Records for locating described items
>>>

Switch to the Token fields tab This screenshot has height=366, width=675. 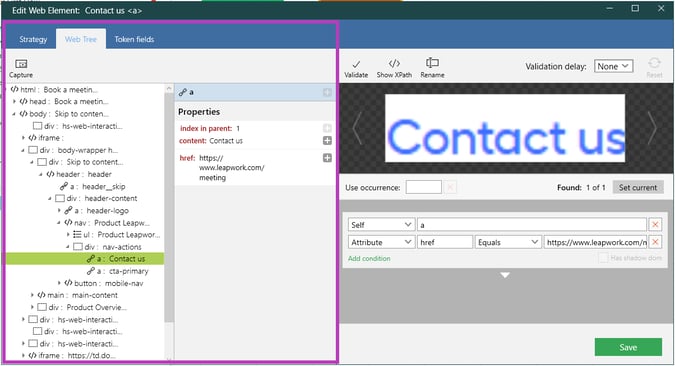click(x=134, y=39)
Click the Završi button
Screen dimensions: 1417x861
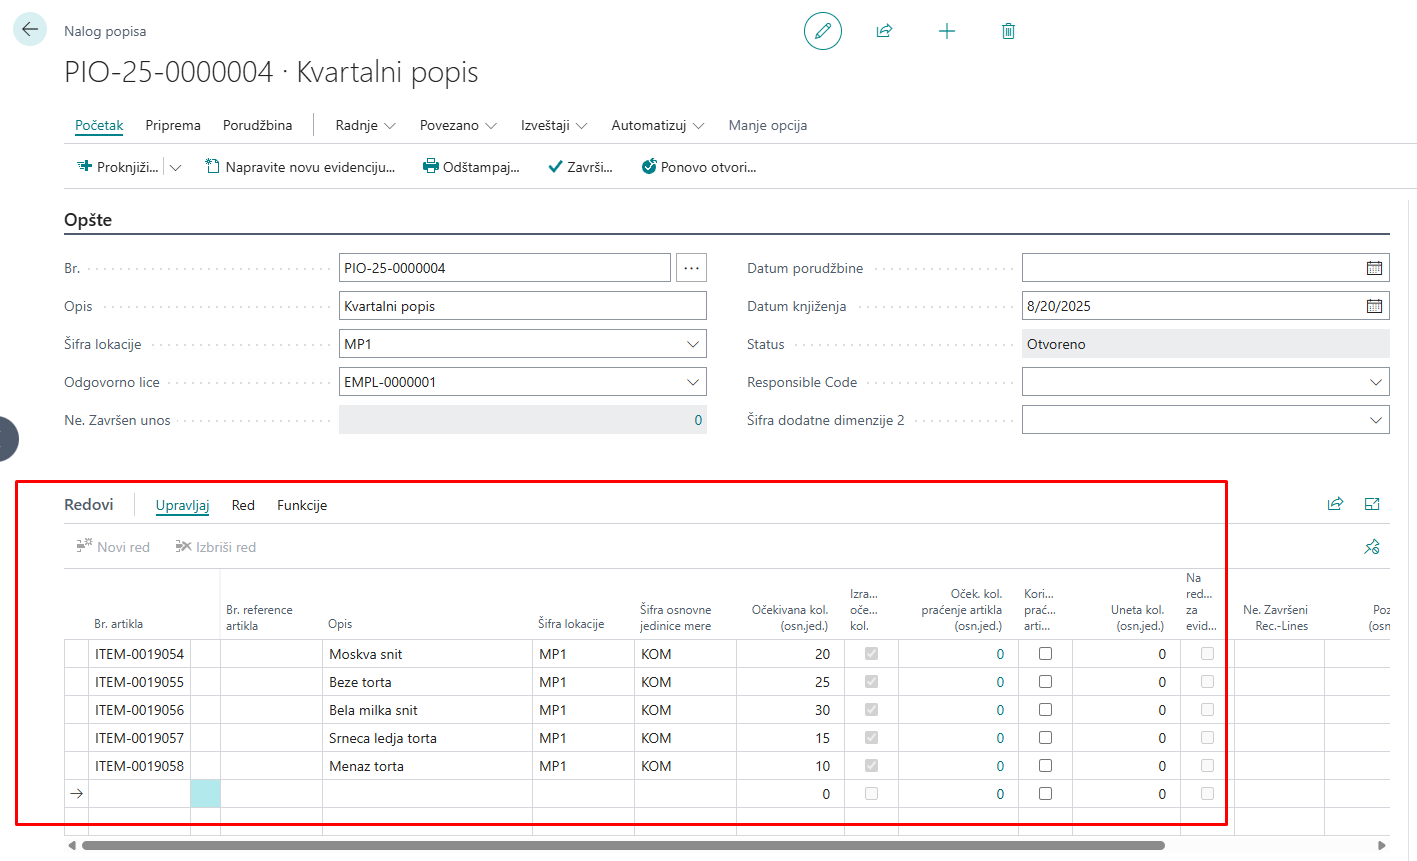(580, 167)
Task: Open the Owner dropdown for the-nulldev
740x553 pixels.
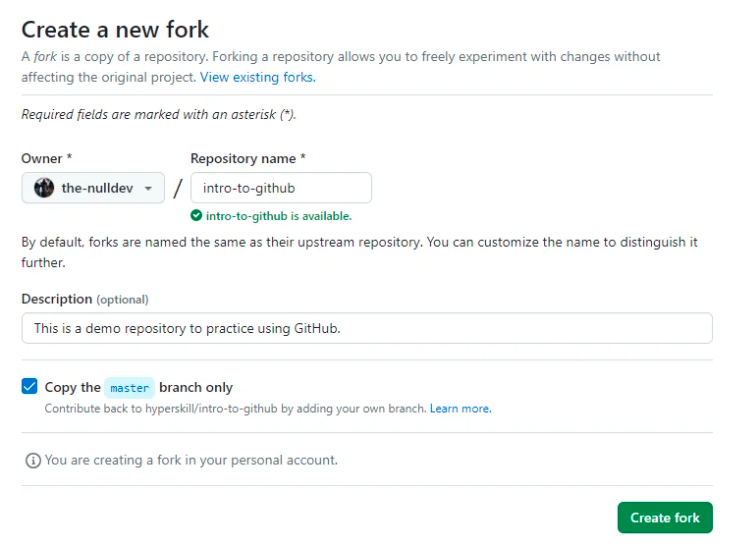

<<<

> [Task description]: Retype the stretch from the line containing "Click the Završi button" through the end of the entries, keeping every line exactly as it appears. Leave the pictures out of your answer.

> [Task result]:
Click the Završi button
Screen dimensions: 1417x861
(580, 167)
Task: Open the Owner dropdown for the-nulldev
740x553 pixels.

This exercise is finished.